Chapter 4. Financial Markets

I. Motivating Question

 

How Is the Interest Rate Determined in the Short Run?

The interest rate is determined by equilibrium in the money market, i.e., by the condition that money supply equals money demand. Since the text abstracts from all assets other than bonds and money, equilibrium in the money market is equivalent to equilibrium in the bond market. In this chapter, nominal income is taken as given, so there is no need to consider simultaneous equilibrium of goods and financial markets.

 

II. Why the Answer Matters

 

Investment is a function of the interest rate (as will be discussed in Chapter 5), so output is affected by the interest rate. In addition, the determination of the interest rate is intimately connected with monetary policy. This chapter takes nominal GDP, which affects money demand, as given, so the financial markets can be considered in isolation from the goods market. Chapter 5 will address the joint determination of output and the interest rate in the short run.

 

III. Key Tools, Concepts, and Assumptions

 

Tools and Concepts

i. The chapter defines stock and flow variables and distinguishes wealth (a stock) from income (a

flow).

 

ii. The chapter introduces monetary policy and describes open market operations.

 

iii. The chapter makes use of balance sheets for the central bank and private banks.

 

iv. The chapter introduces various terms and concepts associated with the banking system. These include currency, checkable deposits, reserves, the reserve ratio, central bank money (high powered money, the monetary base), the federal funds market and the federal funds rate, and the money multiplier.

 

Assumptions

i. This chapter assumes that nominal GDP is given. More precisely, the chapter maintains the fixed-price level assumption from Chapter 3 and adds the assumption that real income is given. Chapter 5 considers the joint determination of the interest rate and real income.

ii.
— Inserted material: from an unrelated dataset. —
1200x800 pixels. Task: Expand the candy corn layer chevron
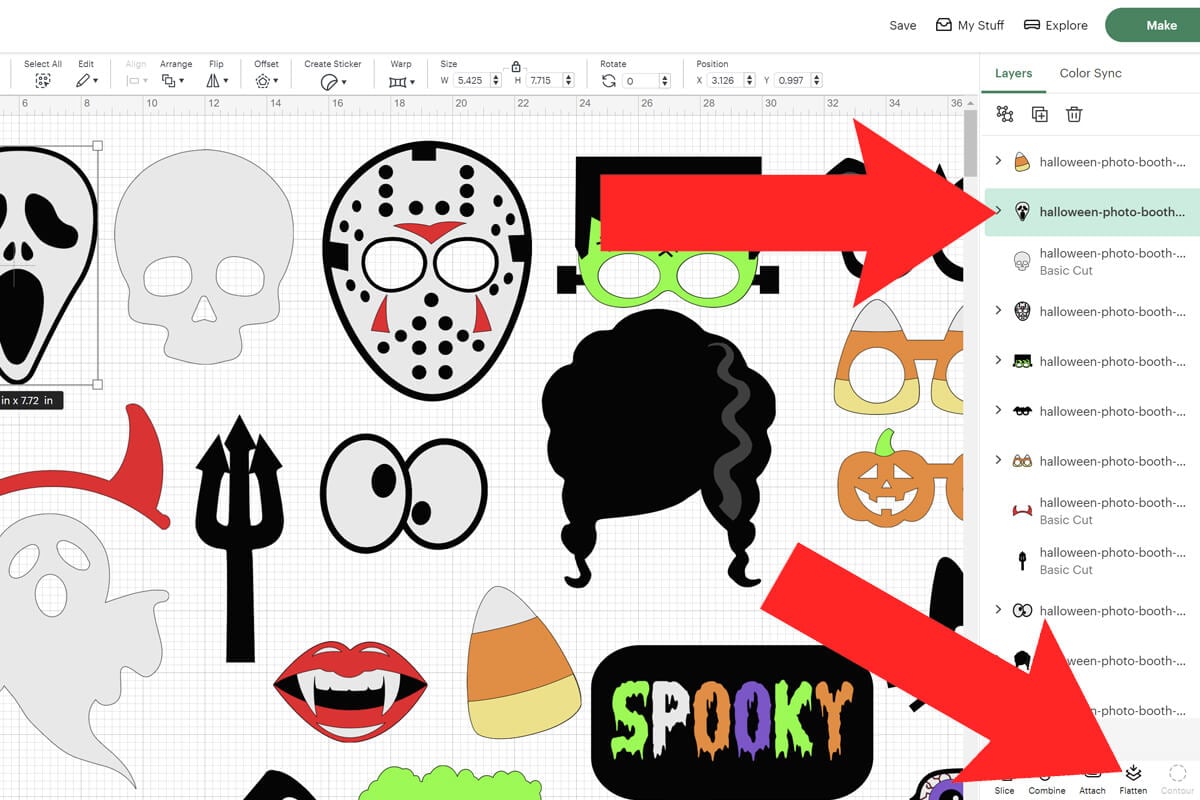997,160
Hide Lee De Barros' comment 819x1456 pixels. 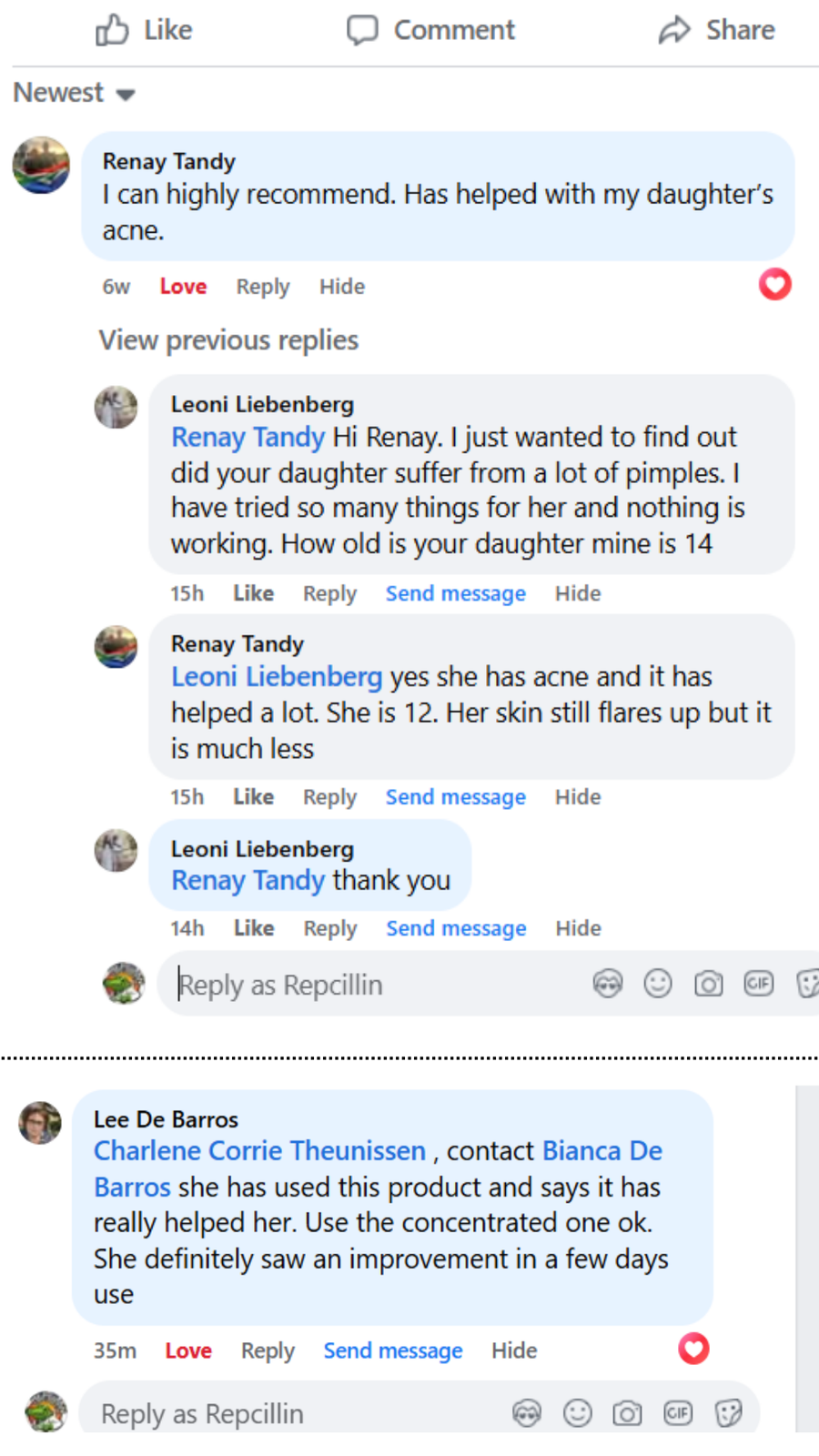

For clarity, the chapter assumes that money and bonds are the only assets available and that money does not pay interest. Money is divided into currency and checkable deposits in the section of the chapter that describes the banking system. The assumption that money does not pay interest is maintained throughout the book. Later chapters introduce other financial assets—stocks and bonds of different maturities—and physical capital.